Of all the lines below, return only those starting with the line holding "Given: Select the" and going on through the line holding "Open the Custom", exactly as written.

SOURCE DATA Block Start

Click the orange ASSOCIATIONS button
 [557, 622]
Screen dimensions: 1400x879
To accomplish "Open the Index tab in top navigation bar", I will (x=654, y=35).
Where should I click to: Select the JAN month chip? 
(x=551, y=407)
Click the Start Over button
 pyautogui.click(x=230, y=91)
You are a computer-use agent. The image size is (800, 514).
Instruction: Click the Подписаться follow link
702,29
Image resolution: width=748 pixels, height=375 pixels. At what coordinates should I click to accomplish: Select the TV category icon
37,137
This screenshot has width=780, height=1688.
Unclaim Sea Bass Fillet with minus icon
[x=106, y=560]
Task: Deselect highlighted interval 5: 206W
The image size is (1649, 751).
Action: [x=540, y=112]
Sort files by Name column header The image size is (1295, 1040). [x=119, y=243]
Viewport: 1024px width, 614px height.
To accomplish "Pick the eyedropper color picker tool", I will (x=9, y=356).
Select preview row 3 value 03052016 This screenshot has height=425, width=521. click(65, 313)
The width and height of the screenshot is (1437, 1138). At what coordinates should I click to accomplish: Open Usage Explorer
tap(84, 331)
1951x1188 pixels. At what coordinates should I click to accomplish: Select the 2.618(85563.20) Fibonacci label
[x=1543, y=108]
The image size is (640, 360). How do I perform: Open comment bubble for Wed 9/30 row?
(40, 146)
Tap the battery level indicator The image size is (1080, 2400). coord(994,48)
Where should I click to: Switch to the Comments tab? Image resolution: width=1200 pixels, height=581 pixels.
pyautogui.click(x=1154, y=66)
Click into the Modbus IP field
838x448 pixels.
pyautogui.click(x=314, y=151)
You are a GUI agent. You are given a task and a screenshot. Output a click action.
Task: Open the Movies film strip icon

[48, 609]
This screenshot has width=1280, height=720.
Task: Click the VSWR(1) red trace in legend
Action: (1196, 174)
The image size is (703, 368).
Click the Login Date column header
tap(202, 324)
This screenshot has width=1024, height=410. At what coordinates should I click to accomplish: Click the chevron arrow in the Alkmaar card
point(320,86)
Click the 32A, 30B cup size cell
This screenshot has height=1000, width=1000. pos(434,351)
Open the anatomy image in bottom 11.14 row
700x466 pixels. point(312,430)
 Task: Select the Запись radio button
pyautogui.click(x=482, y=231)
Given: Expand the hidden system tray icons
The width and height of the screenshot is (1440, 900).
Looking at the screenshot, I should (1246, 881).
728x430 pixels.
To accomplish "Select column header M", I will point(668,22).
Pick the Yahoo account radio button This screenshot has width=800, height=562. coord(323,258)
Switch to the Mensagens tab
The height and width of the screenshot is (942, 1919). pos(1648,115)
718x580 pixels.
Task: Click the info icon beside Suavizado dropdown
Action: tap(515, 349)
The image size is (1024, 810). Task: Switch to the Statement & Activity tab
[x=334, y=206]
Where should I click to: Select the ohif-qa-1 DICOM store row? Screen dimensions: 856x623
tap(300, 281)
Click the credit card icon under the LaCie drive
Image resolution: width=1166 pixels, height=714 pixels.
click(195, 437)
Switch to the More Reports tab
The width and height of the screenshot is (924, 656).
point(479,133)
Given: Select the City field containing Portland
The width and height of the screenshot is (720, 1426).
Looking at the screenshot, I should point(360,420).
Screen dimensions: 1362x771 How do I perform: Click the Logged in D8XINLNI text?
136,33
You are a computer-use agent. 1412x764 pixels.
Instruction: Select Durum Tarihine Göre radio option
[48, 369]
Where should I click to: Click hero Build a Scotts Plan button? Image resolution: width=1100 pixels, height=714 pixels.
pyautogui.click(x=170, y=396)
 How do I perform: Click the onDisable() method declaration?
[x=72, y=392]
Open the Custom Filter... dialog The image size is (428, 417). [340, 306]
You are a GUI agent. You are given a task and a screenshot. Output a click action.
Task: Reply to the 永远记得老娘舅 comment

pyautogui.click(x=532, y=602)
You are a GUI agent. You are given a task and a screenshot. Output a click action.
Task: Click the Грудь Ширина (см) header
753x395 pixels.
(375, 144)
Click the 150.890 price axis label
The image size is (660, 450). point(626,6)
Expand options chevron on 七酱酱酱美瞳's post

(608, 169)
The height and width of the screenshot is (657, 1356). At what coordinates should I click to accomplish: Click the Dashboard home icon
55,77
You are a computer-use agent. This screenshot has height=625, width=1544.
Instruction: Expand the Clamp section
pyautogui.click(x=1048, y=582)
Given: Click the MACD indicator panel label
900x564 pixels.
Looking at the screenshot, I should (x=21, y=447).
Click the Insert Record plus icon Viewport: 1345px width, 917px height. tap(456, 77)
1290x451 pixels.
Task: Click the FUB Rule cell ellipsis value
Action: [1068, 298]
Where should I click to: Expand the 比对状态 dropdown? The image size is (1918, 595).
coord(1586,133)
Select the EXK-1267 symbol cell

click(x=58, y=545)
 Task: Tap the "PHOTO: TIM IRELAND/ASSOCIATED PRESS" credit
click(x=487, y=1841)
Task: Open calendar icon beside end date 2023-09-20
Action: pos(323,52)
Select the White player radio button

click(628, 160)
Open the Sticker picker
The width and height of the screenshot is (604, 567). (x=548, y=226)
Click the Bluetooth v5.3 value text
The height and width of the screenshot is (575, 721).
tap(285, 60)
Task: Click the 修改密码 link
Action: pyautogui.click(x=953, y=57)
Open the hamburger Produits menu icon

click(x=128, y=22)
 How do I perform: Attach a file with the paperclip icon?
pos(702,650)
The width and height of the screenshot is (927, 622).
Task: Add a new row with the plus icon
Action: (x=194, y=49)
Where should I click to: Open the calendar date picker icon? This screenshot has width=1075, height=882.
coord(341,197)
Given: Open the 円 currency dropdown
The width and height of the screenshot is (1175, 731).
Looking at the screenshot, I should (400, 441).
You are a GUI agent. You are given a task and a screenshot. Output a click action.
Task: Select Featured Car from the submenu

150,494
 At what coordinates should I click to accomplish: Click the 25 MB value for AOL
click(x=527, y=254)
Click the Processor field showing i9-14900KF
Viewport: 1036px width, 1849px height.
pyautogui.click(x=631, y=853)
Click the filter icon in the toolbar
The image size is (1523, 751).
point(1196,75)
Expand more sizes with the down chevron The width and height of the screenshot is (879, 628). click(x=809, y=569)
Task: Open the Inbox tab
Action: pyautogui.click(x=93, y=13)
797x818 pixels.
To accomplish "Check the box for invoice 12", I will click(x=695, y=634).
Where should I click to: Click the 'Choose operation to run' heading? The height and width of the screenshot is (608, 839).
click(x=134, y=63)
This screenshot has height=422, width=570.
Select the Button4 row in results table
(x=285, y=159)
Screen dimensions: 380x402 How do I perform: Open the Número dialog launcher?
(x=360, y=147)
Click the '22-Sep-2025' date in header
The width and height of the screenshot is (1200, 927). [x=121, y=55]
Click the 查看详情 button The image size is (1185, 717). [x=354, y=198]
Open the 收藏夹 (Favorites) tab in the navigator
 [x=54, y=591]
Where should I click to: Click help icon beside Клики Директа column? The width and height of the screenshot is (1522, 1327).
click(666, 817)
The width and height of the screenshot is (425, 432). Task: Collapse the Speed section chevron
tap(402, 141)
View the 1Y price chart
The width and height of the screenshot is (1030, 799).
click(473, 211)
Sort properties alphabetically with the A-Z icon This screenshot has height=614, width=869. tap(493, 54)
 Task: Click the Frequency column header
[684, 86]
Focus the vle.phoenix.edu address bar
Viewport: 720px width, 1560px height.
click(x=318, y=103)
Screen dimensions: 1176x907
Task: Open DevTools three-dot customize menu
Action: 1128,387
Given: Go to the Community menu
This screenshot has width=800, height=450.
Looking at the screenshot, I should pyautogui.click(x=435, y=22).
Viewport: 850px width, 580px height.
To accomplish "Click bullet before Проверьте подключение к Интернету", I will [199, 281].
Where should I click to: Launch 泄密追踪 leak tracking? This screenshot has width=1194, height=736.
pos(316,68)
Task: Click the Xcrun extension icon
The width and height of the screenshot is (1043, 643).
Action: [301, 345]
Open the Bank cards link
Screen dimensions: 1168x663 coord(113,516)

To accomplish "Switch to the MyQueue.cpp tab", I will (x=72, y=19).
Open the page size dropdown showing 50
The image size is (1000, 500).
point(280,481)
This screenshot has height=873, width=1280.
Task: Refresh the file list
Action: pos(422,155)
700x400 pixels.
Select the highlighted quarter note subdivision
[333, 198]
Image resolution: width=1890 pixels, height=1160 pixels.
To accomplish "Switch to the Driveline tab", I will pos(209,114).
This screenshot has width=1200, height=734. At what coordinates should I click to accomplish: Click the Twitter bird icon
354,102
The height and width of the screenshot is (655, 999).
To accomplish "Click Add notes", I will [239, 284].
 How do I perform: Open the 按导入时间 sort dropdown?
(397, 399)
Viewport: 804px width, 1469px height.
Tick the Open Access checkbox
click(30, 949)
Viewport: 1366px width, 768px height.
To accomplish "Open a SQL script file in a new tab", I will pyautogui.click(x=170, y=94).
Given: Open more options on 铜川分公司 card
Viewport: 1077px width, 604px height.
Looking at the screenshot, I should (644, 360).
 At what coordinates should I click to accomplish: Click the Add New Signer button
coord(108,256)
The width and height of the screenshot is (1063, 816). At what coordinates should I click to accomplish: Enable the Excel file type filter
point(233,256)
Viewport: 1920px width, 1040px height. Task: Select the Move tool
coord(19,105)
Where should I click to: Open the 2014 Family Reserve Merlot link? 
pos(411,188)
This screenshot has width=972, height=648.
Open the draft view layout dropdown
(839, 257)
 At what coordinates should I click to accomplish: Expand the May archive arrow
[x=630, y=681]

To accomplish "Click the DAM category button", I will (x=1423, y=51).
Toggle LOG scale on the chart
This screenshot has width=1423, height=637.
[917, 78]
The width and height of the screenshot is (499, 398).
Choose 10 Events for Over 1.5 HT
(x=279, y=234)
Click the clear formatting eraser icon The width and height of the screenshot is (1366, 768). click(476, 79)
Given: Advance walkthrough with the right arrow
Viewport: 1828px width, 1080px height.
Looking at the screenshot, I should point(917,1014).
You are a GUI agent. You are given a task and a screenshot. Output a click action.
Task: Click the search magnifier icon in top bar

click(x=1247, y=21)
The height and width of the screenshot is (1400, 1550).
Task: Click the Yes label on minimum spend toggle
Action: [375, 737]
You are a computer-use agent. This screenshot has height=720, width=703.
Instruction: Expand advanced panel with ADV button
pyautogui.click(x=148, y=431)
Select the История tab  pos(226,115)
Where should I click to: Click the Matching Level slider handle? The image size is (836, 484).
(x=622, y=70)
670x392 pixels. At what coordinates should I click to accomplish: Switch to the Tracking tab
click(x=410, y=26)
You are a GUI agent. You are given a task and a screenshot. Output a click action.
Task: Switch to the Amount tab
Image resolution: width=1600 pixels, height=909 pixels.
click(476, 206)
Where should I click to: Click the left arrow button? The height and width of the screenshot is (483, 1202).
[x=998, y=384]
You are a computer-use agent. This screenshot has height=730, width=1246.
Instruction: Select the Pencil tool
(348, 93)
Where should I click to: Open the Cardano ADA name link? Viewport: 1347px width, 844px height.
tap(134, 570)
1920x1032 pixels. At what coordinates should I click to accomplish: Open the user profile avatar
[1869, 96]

SOURCE DATA Block End

:: SOLVED EXERCISE ::
Given: Select the City field containing Portland
The width and height of the screenshot is (720, 1426).
Looking at the screenshot, I should point(360,420).
Screen dimensions: 1362x771 How do I perform: Click the Logged in D8XINLNI text?
136,33
You are a computer-use agent. 1412x764 pixels.
Instruction: Select Durum Tarihine Göre radio option
[48, 369]
Where should I click to: Click hero Build a Scotts Plan button? Image resolution: width=1100 pixels, height=714 pixels.
pyautogui.click(x=170, y=396)
 How do I perform: Click the onDisable() method declaration?
[x=72, y=392]
Open the Custom Filter... dialog The image size is (428, 417). [340, 306]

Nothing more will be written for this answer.